Page extract:
THE END OF POVERTY 
Economic Possibilities for Our Time.
By Jeffrey D. Sachs.
Illustrated. 396 pp. Penguin Press. $27.95. 

'The End of Poverty': Brother, Can You Spare $195 Billion?
By DANIEL W. DREZNER 

Published: April 24, 2005


EFFREY D. SACHS makes a bold declaration in ''The End of Poverty.'' 
He argues that if the wealthy countries of the world were to increase 
their combined foreign aid budgets to between $135 billion and $195 
billion for the next decade, and properly allocate that money, 
extreme global poverty -- defined by the World Bank as an income of 
less than a dollar a day -- could be eliminated by 2025. Readers 
should fervently hope that Sachs is correct, and persuasive; the 
political, economic and ethical returns to improving the plight of 
1.1 billion people would be enormous. 

Sachs brings a unique background to this issue. He is macroeconomist 
to the stars -- in the foreword the U2 frontman, Bono, characterizes 
Sachs as ''my professor.'' A tenured economist at Harvard in the mid-
1980's, he stumbled into the developing world by brashly claiming 
that he could tame Bolivia's hyperinflation. His success at that task 
led to consulting gigs in Poland and Russia. The experience in Russia 
did not turn out so well, but for this kind of work a 67 percent 
success rate borders on the miraculous. Sachs is now the director of 
the Earth Institute at Columbia University and a special adviser on 
global poverty to the United Nations secretary general, Kofi Annan.

Record list:
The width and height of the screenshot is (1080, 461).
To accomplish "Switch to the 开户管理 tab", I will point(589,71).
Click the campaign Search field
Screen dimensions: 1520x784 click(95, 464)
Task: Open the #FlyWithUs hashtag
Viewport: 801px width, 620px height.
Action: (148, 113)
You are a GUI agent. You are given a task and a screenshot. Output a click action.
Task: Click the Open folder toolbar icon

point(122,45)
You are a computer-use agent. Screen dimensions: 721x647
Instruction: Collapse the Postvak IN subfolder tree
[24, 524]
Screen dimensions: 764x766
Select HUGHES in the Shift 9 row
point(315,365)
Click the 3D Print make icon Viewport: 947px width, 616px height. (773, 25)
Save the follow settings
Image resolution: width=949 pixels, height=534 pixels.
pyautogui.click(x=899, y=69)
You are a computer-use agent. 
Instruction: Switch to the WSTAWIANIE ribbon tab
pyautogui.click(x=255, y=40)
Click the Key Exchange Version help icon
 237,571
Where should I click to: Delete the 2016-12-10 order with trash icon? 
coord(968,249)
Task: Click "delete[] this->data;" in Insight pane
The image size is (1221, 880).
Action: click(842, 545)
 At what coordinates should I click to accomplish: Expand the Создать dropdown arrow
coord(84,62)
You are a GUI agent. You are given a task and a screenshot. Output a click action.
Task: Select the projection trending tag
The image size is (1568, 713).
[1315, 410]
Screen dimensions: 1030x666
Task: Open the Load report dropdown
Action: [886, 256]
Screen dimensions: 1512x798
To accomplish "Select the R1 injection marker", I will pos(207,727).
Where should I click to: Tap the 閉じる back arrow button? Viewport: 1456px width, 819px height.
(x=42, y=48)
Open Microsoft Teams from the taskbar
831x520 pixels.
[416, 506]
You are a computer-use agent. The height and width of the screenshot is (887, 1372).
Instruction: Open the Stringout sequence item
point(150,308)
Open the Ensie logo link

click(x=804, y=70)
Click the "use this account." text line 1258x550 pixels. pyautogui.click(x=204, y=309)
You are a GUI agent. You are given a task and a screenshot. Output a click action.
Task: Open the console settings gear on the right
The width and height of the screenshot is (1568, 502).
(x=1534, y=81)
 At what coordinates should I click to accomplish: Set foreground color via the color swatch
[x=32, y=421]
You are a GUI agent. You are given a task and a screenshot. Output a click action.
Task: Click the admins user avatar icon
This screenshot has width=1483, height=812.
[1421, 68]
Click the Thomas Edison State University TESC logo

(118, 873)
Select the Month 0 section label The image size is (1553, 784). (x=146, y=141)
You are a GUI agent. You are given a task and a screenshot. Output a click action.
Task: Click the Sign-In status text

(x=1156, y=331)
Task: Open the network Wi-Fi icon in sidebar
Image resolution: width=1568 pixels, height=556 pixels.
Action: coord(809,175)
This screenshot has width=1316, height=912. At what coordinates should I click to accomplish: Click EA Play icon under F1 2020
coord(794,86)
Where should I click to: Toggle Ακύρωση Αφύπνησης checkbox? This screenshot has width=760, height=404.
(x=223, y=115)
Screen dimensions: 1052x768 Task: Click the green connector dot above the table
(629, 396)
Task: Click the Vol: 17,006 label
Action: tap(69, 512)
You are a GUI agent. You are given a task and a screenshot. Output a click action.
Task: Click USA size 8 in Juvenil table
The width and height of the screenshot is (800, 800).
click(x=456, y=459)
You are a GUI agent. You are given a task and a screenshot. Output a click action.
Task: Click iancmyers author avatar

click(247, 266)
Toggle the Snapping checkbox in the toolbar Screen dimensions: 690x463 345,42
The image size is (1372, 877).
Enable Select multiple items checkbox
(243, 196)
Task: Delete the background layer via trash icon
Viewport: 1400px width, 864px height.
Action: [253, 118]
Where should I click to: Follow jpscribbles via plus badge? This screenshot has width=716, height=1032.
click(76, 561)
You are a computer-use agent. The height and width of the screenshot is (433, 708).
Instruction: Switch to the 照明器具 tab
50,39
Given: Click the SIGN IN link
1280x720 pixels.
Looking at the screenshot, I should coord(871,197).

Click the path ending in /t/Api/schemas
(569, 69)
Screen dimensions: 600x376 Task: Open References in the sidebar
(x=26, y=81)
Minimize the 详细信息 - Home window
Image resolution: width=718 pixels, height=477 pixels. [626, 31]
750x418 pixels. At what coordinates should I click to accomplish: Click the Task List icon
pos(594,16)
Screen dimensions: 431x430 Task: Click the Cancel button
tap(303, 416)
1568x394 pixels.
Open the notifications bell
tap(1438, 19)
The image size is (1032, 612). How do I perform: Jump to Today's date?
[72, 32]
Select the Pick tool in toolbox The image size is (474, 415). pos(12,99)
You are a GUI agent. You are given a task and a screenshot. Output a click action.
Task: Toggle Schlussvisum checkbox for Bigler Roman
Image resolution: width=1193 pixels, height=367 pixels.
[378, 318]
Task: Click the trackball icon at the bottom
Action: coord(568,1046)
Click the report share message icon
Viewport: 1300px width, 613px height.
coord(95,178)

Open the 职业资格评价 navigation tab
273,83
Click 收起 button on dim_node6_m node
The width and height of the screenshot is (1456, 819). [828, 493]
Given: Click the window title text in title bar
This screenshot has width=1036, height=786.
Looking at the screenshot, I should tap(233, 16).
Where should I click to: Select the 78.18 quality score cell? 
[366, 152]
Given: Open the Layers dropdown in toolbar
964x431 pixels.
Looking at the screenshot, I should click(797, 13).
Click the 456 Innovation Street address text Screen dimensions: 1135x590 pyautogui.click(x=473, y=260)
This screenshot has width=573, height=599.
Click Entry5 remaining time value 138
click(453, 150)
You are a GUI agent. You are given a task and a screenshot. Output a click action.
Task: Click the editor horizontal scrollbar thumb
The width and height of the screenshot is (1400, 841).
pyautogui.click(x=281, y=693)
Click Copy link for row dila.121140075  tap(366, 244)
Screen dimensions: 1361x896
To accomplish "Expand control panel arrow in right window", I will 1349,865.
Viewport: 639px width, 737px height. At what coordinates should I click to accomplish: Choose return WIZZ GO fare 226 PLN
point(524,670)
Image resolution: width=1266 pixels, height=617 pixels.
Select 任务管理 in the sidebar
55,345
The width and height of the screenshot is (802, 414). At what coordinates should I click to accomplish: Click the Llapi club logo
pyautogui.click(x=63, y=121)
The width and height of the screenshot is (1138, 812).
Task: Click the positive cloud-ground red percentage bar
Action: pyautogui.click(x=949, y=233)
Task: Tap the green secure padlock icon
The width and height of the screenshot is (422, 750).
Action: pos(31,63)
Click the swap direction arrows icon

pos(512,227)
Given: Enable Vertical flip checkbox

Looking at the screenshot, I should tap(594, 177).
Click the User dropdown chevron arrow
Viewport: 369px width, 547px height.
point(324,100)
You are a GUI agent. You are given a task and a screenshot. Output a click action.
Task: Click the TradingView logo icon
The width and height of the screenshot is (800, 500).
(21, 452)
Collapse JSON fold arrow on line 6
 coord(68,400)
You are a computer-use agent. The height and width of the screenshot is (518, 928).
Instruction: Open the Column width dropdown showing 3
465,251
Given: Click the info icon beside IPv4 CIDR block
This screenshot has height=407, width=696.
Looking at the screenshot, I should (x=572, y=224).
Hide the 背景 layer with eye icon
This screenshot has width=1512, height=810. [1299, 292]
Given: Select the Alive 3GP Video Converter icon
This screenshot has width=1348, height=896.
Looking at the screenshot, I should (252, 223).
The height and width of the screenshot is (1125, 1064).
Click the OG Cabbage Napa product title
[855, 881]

Tasks for this exercise:
(1) From the book review, write out the passage starting at "Sachs brings a" and ending at "general, Kofi Annan.".
(2) Answer these questions using the book review:
(a) What income does the World Bank use to define extreme global poverty?
(b) What is the listed price of the book?
(c) Which country's hyperinflation did Sachs claim he could tame?

Expected results:
(1)
Sachs brings a unique background to this issue. He is macroeconomist 
to the stars -- in the foreword the U2 frontman, Bono, characterizes 
Sachs as ''my professor.'' A tenured economist at Harvard in the mid-
1980's, he stumbled into the developing world by brashly claiming 
that he could tame Bolivia's hyperinflation. His success at that task 
led to consulting gigs in Poland and Russia. The experience in Russia 
did not turn out so well, but for this kind of work a 67 percent 
success rate borders on the miraculous. Sachs is now the director of 
the Earth Institute at Columbia University and a special adviser on 
global poverty to the United Nations secretary general, Kofi Annan.

(2)
(a) Less than a dollar a day
(b) $27.95
(c) Bolivia